-- Begin QUOTED PASSAGE --
Insight: As Afghan exit looms, U.S. debate rages over Haqqani militants

Insight: As Afghan exit looms, U.S. debate rages over Haqqani militants

WASHINGTON (Reuters) - Five days after Afghan militants showered the U.S. embassy in Kabul last September with rockets and bullets in a bold, nearly 20-hour assault, top U.S. officials pointedly pressed the Pakistani government to take action against the Haqqani network, the Taliban-allied militant group.

A handful of American officials, including Secretary of State Hillary Clinton and Marc Grossman, President Barack Obama's envoy for Afghanistan and Pakistan, laid out during the meeting in New York what they knew about the attack, which they traced back to the town of Miranshah, where the network has a base in northwest Pakistan.

The Americans walked away from the 3-1/2 hour encounter much as they have from many others that preceded and have followed it - with Pakistani promises to support U.S. goals but little else.

Now, as the United States and other NATO nations prepare to withdraw from Afghanistan and their time grows short to cripple a still-potent insurgency, debate is raging within the Obama administration about how to confront the threat posed by Haqqani militants - and about how actively Pakistan is supporting them.
-- End QUOTED PASSAGE --
-- Begin RECORDS SHOWN --
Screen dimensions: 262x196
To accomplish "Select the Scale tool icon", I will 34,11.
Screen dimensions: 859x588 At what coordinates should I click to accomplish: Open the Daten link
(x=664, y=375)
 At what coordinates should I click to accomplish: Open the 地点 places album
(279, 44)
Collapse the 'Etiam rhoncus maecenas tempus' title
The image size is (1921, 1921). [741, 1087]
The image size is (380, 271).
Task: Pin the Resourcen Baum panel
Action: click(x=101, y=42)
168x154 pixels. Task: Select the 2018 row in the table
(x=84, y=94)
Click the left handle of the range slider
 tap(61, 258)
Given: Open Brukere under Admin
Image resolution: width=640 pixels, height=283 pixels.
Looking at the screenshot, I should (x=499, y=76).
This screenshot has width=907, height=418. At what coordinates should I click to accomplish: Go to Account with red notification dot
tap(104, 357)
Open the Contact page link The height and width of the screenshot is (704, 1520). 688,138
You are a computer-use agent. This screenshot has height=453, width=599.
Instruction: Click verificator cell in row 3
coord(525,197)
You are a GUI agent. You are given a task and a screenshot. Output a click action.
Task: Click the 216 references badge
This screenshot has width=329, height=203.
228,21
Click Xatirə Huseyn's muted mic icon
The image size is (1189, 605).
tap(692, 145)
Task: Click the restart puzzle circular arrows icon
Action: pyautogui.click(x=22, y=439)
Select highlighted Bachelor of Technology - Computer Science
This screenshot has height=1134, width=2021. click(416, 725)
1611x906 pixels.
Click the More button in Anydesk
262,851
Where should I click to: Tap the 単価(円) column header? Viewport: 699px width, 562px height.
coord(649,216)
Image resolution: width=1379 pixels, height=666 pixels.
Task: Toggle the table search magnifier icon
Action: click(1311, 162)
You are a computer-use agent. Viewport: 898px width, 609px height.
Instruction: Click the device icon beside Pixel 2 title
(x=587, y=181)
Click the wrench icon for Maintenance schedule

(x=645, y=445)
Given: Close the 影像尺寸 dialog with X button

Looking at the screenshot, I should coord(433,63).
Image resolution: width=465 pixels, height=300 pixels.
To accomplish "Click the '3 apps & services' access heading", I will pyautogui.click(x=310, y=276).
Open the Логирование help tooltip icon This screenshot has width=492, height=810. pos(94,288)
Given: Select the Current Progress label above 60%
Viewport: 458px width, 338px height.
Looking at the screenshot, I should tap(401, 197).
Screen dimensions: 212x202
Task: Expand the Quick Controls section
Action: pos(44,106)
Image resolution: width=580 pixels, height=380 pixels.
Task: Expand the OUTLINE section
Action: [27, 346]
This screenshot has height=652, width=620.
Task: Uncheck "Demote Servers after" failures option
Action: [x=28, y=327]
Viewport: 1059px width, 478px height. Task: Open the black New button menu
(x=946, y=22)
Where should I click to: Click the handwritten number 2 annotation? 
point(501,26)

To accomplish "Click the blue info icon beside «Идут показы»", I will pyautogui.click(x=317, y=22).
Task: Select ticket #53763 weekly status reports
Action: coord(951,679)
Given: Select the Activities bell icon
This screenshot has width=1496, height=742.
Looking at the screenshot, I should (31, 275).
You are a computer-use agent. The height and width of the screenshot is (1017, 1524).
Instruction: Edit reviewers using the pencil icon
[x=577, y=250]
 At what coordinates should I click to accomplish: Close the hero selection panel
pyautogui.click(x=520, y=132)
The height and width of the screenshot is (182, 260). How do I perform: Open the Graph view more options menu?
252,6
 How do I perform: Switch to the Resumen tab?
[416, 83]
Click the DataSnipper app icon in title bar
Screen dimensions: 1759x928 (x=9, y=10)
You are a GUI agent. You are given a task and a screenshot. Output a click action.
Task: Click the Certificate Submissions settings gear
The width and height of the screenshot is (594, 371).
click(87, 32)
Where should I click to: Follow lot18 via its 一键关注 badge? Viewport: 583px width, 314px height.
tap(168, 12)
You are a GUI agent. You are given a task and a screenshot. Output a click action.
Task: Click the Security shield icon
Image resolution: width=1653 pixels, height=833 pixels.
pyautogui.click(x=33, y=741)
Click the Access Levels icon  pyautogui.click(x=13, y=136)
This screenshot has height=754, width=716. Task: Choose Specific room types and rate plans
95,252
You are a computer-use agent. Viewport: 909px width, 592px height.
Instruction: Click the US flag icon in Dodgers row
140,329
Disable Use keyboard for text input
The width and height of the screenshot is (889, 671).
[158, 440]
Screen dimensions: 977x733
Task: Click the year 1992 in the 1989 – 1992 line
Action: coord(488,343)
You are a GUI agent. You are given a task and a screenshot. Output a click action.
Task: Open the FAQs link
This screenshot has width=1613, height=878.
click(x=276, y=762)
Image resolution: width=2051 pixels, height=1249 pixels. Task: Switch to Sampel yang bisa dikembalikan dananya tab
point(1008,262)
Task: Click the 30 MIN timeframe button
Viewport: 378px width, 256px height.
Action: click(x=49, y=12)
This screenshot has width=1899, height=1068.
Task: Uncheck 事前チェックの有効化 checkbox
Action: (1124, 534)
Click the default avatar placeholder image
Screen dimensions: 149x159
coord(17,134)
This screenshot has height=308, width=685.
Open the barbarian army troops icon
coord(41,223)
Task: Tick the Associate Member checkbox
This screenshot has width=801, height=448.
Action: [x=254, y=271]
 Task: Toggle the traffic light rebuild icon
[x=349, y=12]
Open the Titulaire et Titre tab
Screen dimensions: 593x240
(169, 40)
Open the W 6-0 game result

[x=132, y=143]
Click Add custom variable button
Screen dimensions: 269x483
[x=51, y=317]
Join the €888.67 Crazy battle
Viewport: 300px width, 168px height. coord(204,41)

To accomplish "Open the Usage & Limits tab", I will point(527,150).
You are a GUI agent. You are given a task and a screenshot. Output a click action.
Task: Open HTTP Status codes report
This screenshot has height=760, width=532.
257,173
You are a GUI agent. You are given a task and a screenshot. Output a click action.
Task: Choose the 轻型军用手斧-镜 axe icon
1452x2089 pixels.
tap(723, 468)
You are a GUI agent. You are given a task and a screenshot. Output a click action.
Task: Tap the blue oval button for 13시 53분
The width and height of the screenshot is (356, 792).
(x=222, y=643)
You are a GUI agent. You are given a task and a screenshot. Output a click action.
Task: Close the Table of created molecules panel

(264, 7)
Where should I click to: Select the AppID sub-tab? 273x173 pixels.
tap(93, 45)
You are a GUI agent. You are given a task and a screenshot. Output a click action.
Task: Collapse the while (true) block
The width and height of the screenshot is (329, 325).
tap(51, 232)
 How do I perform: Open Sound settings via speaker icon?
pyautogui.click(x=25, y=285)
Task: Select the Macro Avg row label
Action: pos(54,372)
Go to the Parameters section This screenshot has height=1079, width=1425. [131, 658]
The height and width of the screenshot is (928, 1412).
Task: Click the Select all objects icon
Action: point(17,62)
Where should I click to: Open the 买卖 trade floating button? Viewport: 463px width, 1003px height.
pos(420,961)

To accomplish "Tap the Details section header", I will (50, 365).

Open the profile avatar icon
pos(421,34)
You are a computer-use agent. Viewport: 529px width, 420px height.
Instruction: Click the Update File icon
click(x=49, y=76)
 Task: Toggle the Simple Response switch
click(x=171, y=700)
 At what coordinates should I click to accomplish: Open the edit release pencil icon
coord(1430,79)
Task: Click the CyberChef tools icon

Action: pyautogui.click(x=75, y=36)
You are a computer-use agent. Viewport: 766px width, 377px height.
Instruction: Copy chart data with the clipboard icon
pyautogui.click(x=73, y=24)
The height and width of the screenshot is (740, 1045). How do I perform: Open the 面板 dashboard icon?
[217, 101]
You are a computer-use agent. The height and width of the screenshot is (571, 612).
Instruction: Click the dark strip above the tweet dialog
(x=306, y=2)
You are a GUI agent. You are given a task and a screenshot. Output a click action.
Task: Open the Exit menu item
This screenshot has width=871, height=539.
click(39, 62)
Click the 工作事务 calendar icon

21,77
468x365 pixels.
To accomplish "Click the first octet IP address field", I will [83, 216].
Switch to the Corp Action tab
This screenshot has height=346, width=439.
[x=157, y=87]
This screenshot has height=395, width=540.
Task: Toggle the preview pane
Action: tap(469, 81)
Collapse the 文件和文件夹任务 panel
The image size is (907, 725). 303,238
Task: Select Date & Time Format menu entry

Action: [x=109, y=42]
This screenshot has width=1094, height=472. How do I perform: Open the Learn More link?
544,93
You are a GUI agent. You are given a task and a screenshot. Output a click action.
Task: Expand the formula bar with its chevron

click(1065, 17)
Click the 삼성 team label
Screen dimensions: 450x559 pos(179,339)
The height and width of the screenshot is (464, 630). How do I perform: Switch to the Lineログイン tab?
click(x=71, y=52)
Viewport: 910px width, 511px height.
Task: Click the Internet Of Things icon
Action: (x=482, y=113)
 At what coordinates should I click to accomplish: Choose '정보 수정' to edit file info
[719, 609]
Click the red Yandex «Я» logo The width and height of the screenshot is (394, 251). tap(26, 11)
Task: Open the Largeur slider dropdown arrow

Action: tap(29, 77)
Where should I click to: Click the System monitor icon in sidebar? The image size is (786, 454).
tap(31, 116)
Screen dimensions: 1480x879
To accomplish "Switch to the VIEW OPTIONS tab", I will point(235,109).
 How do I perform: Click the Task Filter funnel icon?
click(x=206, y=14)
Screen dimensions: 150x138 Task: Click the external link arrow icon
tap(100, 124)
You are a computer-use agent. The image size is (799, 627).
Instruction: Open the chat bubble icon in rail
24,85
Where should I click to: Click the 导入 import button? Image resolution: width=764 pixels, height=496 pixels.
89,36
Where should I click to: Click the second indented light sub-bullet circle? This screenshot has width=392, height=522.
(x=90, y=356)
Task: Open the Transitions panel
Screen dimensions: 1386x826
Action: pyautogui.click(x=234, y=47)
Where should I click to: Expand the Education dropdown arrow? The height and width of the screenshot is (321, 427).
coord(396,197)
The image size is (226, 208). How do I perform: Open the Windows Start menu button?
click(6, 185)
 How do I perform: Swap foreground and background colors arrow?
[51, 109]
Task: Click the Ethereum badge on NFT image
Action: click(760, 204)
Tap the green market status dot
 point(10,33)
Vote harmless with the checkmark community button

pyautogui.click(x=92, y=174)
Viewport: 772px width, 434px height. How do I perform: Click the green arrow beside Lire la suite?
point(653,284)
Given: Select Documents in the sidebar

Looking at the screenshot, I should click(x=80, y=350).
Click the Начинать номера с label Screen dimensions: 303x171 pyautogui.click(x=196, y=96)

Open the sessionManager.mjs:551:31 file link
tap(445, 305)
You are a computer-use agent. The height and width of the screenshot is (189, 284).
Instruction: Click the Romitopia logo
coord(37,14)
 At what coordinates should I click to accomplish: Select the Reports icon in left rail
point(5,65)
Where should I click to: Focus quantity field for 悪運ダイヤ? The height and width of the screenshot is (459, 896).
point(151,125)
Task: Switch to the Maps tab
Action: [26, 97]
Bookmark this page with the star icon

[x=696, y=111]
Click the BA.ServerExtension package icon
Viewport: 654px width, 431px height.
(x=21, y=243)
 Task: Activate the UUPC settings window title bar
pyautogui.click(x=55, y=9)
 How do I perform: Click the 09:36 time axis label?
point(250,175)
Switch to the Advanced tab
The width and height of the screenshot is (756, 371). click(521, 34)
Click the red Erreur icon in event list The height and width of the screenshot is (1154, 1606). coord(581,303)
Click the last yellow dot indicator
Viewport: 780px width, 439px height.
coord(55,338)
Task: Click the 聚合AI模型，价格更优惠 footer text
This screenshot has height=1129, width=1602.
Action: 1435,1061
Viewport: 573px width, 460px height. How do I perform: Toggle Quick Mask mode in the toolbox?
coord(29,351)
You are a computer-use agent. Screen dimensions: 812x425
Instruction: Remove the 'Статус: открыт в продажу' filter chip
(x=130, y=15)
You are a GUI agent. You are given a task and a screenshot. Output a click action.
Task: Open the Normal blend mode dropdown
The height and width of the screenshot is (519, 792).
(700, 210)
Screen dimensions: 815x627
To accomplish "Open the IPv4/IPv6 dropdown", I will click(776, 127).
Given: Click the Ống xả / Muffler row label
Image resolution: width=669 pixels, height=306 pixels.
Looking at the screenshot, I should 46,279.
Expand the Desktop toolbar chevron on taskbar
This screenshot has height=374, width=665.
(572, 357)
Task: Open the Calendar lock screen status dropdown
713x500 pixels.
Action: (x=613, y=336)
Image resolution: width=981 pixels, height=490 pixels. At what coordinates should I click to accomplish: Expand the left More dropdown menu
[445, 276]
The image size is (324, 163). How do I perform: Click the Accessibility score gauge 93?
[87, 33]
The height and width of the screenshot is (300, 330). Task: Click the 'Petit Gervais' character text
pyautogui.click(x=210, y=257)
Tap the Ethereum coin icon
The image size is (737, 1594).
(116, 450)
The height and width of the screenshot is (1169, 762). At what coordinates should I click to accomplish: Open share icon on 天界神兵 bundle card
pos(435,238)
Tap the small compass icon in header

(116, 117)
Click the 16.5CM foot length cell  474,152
-- End RECORDS SHOWN --
### WHAT YOU NEED TO DO
1. Translate this sentence from the article on the Haqqani network into Spanish: "The Americans walked away from the 3-1/2 hour encounter much as they have from many others that preceded and have followed it - with Pakistani promises to support U.S. goals but little else."
2. Carry on the article about the Haqqani network, picking up after its final paragraph.
The records were taken from a different source than the news article.

### SET OF ANSWERS
1. Los estadounidenses salieron del encuentro de tres horas y media tal como lo han hecho de muchos otros que lo precedieron y que lo han seguido: con promesas paquistaníes de apoyar los objetivos de Estados Unidos, pero poco más.

2.
"There are troubling links between elements of the Pakistani government and the Haqqanis," said one U.S. official, speaking on condition of anonymity. "How high those links go is an open question."

The September 18, 2011 meeting, on the margins of the U.N. General Assembly, was an important moment in the Obama administration's nearly four-year-long bid to persuade Pakistan to take decisive action against the Haqqanis. The group's tenacious guerrilla tactics - more than those of the rest of the Afghan Taliban - may represent the future Afghan insurgency.

Whether or not the United States can convince Pakistan to act may help determine the legacy of the war in Afghanistan, which began in 2001. With most American troops due to be out of Afghanistan in 2014, the United States appears to have limited options to confront the Haqqanis.

"The Haqqanis are currently the strongest horse in the race ... for influence in a post-U.S. Afghanistan. The Pakistani security services plan to ride that horse as far as it will take them," said Jeffrey Dressler of the Institute for the Study of War think tank, a leading U.S. scholar on the Haqqani network.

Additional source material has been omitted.